Apple pledges default privacy for AI conversations. Apple chat privacy takes center stage as the company says chats will not be used to train its foundation models and will not be stored by default, setting it apart from many rivals. (apple.com)

Apple’s privacy-first announcement

Apple told users that Apple Intelligence is built to process many requests on-device and that, when cloud resources are used, data is handled so it is not accessible to Apple for model training. (apple.com)

The company frames the approach as a structural design choice: on‑device processing where possible and cryptographic isolation in its Private Cloud Compute when more power is needed. (apple.com)

How Apple will handle chat data

Apple’s public materials state it will not use users’ private personal data or their interactions to train its foundation models, and that data sent to Private Cloud Compute is used only to fulfil requests. (apple.com)

That means, according to Apple, default sessions with Apple Intelligence will not create a data stream for model improvement unless the user expressly opts in or uses features that require different handling. (apple.com)

How competitors retain and use conversations

Google’s Gemini records and retains user activity by default and offers a Temporary Chat option as an alternative; Gemini Apps Activity can be set to auto‑delete, but the default retention window and review practices are broader than Apple’s default claims. (support.google.com)

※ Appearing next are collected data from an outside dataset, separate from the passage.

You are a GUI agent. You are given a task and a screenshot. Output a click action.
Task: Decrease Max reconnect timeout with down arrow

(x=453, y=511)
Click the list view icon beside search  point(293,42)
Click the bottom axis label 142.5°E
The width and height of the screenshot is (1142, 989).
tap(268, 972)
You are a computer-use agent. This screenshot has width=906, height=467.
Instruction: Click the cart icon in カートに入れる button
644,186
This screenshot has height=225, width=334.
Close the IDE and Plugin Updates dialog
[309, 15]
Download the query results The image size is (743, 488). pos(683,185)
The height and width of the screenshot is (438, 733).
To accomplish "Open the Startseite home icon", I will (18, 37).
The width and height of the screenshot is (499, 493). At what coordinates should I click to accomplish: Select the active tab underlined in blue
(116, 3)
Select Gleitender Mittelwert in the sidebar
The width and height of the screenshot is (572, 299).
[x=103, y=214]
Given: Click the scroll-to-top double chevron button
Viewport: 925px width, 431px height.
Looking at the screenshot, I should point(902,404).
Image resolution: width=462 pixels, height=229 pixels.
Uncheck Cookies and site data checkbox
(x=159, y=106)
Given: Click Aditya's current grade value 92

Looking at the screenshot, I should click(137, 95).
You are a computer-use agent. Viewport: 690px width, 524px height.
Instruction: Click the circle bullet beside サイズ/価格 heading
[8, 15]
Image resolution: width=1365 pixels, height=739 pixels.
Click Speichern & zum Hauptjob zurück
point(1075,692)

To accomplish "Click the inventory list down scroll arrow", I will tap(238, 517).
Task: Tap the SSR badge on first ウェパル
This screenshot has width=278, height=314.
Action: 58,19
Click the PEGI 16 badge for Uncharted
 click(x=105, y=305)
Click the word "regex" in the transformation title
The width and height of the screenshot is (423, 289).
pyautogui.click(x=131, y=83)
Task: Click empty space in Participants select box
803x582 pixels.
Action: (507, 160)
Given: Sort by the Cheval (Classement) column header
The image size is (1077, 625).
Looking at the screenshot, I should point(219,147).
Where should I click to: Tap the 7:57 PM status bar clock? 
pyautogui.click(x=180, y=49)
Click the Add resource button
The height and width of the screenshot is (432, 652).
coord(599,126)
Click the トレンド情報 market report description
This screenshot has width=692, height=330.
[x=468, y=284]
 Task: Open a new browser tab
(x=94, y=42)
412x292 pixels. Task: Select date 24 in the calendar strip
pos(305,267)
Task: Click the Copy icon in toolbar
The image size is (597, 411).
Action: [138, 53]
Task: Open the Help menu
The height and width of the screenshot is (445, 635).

OpenAI’s ChatGPT historically retained conversations and used them to improve models unless users turned off the “Improve the model for everyone” setting, and the company documents ways to opt out and to use temporary chats that are not used for training. (help.openai.com)

Meta recently rolled out an incognito or temporary AI chat mode for some services that processes conversations in an isolated environment designed to prevent even Meta from reading the content, underlining that major vendors are moving toward mixed models of default retention and opt‑in privacy modes. (mobileworldlive.com)

Expert and regulatory context

Privacy advocates and security researchers have long flagged that default retention and human review policies raise risks for sensitive or personal queries, while architecture that deletes logs or keeps them ephemeral can create challenges for accountability and safety investigations. (techtimes.com)

Regulators are also watching. National privacy authorities have opened inquiries and published guidance on how AI services should disclose data use, and firms operating globally must reconcile product defaults with region‑specific rules on data processing and individual rights. (priv.gc.ca)

What this means for users and enterprises

Users should treat AI chat defaults as a product choice: platforms differ on whether conversations are saved, for how long, and whether they may be reviewed by humans for safety or model improvement. (support.google.com)

For individuals and companies handling sensitive information, the practical steps are similar across vendors: check and adjust data‑control settings, use temporary or incognito chat modes when available, and prefer enterprise tiers or contractual guarantees that explicitly exclude training on customer content. (help.openai.com)

Apple’s public stance positions Apple chat privacy as a competitive differentiator, aligning product architecture with the company’s longstanding privacy messaging. Whether this approach will prove sustainable as AI features expand across platforms will depend on usability tradeoffs, legal tests, and how other vendors refine their defaults and controls.